Figure 2.

Wip1 intrinsically regulates neutrophil migration into the infection sites to improve the outcome of sepsis. Complete chimeras were generated by transferring 1–2 × 10⁷ bone marrow cells from either wild-type (WT) or Wip1 KO mice into lethally irradiated CD45.1 syngeneic mice. (A) Different complete chimeras were established and significantly improved survival rate was found in mice with a Wip1 deficiency in immune cells (P < 0.05, n = 20).
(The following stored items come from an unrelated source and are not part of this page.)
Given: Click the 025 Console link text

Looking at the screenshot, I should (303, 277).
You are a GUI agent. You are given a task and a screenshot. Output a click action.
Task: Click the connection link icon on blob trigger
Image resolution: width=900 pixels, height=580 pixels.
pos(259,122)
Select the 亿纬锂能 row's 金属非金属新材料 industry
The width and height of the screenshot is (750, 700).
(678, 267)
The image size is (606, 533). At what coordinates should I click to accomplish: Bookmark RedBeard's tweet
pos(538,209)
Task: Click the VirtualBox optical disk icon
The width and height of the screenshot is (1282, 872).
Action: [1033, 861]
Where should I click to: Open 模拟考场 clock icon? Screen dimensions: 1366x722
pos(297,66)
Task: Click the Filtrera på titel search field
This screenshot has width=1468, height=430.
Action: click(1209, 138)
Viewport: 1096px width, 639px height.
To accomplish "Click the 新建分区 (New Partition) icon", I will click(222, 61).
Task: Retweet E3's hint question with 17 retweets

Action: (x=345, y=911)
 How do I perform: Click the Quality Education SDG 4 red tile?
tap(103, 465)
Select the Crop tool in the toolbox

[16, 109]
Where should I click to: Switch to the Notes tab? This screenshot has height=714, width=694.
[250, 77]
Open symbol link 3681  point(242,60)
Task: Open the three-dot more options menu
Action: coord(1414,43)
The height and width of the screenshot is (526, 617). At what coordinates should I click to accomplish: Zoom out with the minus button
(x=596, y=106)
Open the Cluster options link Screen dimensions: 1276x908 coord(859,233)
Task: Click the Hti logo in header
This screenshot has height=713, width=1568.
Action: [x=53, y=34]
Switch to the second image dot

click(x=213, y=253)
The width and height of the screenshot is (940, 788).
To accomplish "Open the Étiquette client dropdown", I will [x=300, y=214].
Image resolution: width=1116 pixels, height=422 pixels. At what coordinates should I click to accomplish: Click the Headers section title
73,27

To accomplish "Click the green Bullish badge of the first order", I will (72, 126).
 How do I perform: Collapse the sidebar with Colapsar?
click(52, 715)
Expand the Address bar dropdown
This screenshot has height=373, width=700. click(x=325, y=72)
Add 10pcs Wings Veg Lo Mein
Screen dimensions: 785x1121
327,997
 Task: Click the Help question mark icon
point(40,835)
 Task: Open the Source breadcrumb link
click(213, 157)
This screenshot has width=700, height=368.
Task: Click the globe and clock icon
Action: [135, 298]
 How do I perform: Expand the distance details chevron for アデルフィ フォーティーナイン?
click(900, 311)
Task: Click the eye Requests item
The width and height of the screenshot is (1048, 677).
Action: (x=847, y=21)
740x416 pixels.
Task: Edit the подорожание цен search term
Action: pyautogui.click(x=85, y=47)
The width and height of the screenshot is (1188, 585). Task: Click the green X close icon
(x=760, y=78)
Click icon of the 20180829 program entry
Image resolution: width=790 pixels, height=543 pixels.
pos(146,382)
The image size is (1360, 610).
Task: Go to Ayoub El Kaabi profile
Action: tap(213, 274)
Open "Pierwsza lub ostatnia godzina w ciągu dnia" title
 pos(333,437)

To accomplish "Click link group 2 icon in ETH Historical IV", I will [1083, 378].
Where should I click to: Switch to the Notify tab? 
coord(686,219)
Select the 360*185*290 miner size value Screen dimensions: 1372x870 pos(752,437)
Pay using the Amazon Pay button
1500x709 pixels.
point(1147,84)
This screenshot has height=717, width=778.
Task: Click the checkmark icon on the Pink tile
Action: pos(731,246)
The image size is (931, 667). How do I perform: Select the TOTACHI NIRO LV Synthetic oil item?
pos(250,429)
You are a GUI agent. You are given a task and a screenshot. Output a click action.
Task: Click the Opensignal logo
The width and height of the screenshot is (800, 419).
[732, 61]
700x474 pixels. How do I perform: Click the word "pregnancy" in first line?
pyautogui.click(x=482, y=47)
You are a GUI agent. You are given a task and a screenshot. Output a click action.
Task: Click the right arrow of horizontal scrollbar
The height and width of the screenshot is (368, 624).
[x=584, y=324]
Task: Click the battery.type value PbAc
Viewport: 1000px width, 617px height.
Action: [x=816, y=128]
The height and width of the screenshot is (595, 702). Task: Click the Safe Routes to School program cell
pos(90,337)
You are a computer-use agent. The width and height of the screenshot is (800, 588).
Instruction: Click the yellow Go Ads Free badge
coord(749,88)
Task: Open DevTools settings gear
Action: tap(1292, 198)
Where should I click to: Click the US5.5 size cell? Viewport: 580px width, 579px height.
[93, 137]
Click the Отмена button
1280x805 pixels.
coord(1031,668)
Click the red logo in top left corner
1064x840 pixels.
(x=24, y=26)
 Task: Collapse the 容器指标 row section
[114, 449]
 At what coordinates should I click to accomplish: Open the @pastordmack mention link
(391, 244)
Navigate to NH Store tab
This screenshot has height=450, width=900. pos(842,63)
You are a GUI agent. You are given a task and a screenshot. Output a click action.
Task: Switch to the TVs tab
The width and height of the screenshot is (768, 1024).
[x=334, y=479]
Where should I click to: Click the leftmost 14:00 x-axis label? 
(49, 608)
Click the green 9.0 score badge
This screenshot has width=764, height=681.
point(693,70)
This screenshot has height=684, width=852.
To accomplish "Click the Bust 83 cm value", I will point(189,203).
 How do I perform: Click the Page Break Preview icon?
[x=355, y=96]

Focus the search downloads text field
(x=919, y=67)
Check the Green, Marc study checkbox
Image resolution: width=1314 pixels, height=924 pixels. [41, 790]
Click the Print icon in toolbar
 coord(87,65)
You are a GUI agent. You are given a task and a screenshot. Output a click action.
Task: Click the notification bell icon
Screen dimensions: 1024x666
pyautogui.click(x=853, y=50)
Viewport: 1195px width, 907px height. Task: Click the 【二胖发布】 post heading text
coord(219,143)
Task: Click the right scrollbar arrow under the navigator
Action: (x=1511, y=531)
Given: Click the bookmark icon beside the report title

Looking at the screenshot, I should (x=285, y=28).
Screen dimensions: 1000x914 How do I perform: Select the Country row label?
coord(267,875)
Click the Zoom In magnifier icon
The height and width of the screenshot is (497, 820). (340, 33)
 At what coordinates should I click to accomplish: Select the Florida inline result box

Peritoneal exudates were harvested and analyzed for neutrophil accumulation (CD11b⁺Ly6G⁺) by flow cytometry at 3 and 6 h after cecal ligation and puncture (CLP) procedure in WT or Wip1 KO mice, and the representative flow cytometry data of neutrophil percentage (B) were shown between WT and Wip1 KO mice. The number (C) of neutrophils in the peritoneal cavity was shown (mean ± SEM, n = 6–8). (D) WT and Wip1 KO mice received either control IgG (250 µg/mouse) or anti-Ly6G Ab (250 µg/mouse) 24 h before CLP surgery. The survival was monitored for 7 days (n = 10). (E) Neutrophils (3 × 10⁶/mouse) from bone marrow of WT or Wip1 KO mice were adoptively transferred (i.v.) into neutrophil-depleted syngeneic WT mice (3 × 10⁶/mouse) after CLP surgery. All the data are composite of two independent experiments. *P < 0.05, **P < 0.01.